38P - Mena INV: A prospective bio-marker of glioma under hypoxia

Date 17 December 2016
Event ESMO Asia 2016 Congress
Session Poster lunch
Topics Central Nervous System Malignancies
Translational Research
Presenter Mohita Bhagat
Citation Annals of Oncology (2016) 27 (suppl_9): ix9-ix18. 10.1093/annonc/mdw574
Authors M. Bhagat
  • Biochemistry, All India Institute of Medical Sciences, 110029 - Delhi/IN

Abstract

Background

Mena, an actin regulatory gene, was found to be upregulated in several human cancers. Differential splicing of the Mena reports a 19 amino residue after the EVH1 domain producing a Mena invasion isoform (Menainv/Mena+++). Hypoxic regions are a predominant feature of growing tumors. In glioma, hypoxia activates multiple signaling pathways leading to angiogenesis and enhanced motility/invasion. These reports and the proposed role of Mena in regulating invasion and metastasis, prompted us to look into the expression pattern of total Mena (Pan Mena) and the INV variant (Mena INV) in gliomas under normoxic (20% O2) and hypoxic (0. 2% O2) conditions.

Methods

In order to delineate molecular crosstalk among factors driving glioma progression, we used knockdown and overexpression strategies followed by expression analysis by Q-PCR, immunofluorescence and western blot. Migratory potential of cells was assessed by migration assay.

Results

Hypoxic treatment exhibited a significant increase in expression levels of Mena INV in U87MG and A172 (Grade IV) glioma cells.

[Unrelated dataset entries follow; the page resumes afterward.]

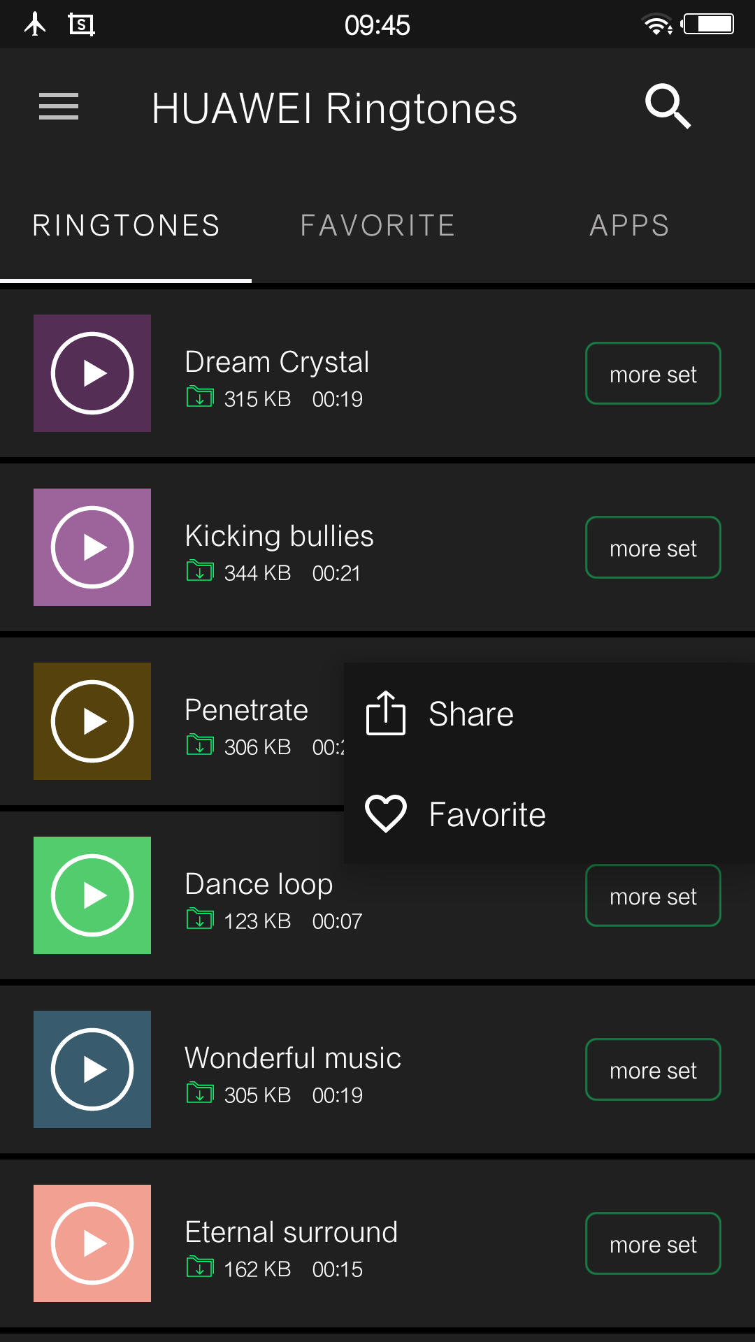This screenshot has width=755, height=1342.
Task: Tap more set next to Wonderful music
Action: tap(653, 1070)
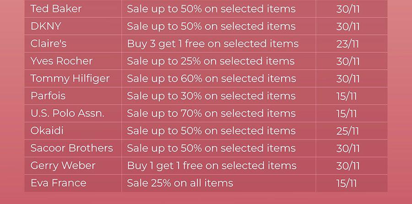
Task: Click the Buy 3 get 1 free offer
Action: pos(213,44)
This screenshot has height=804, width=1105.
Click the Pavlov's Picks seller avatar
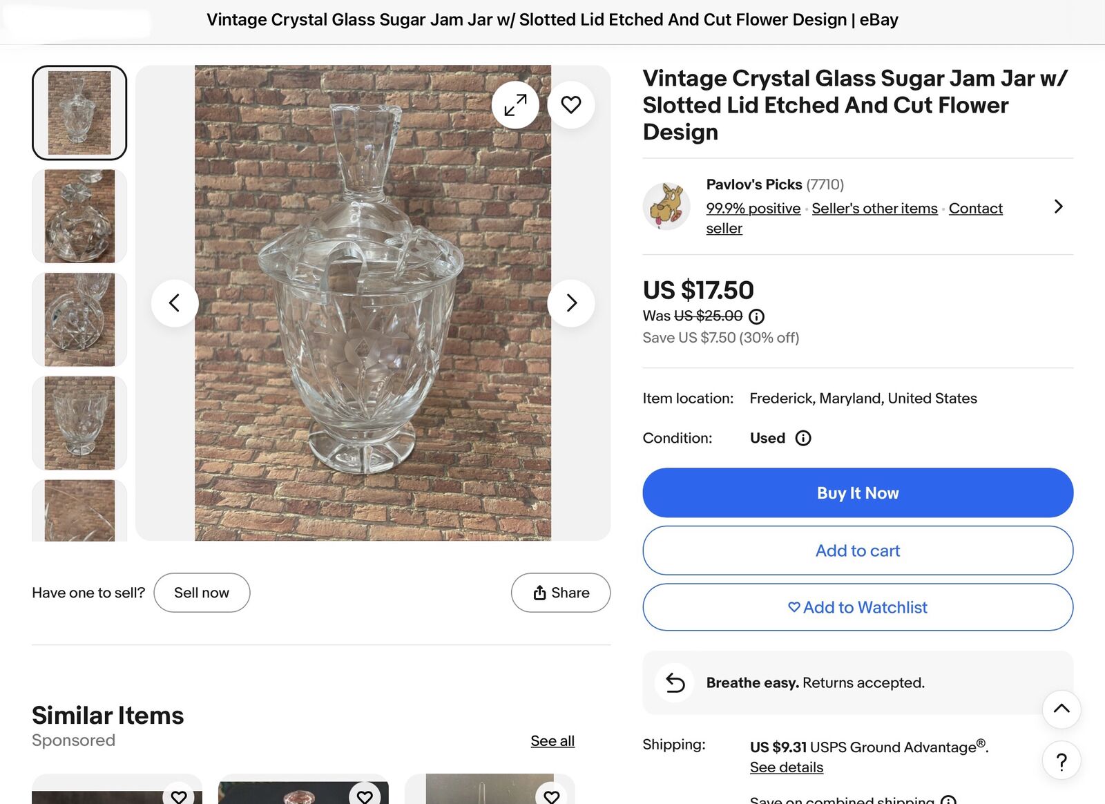(x=666, y=206)
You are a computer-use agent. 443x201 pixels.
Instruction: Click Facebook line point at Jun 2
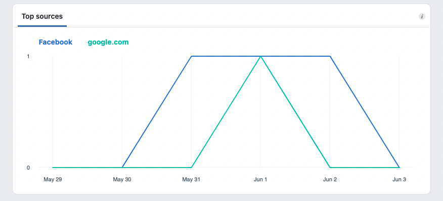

In concordance with Mena INV expression, 0.2% O2 concentration exhibited a maximal effect on migration of glioma cells. On the contrary, hypoxic treatment did not induce Mena INV in Grade II cell lines –SW1088 and Gos-3, while Mena INV variant was totally absent in normal astrocytes. U87MG and A172 when separated into migrated and non-migrated cell populations, a drastic increase in Mena INV expression was observed in the migrated cell population. HIF-2α knockdown and overexpression, and not HIF-1α, affected Mena INV expression in a concomitant manner, indicating the effect of hypoxia on Mena INV via HIF-2α. Finally, significant positive correlation was obtained between HIF-2α and Mena INV in Glioblastoma patient samples.

Conclusions

The results indicate a role of Mena INV as a diagnostic marker to assess the migratory potential of transformed cells. We identify hypoxia as one of the reasons leading to increased migratory capabilities in transformed cell. This may increase the efficacy of successful local spread and metastasis, making tumor cells more aggressive.

Clinical trial indentification

Legal entity responsible for the study

Department of Biotechnology, India

Funding

Department of Biotechnology, India and University Grants Commission

Disclosure

All authors have declared no conflicts of interest.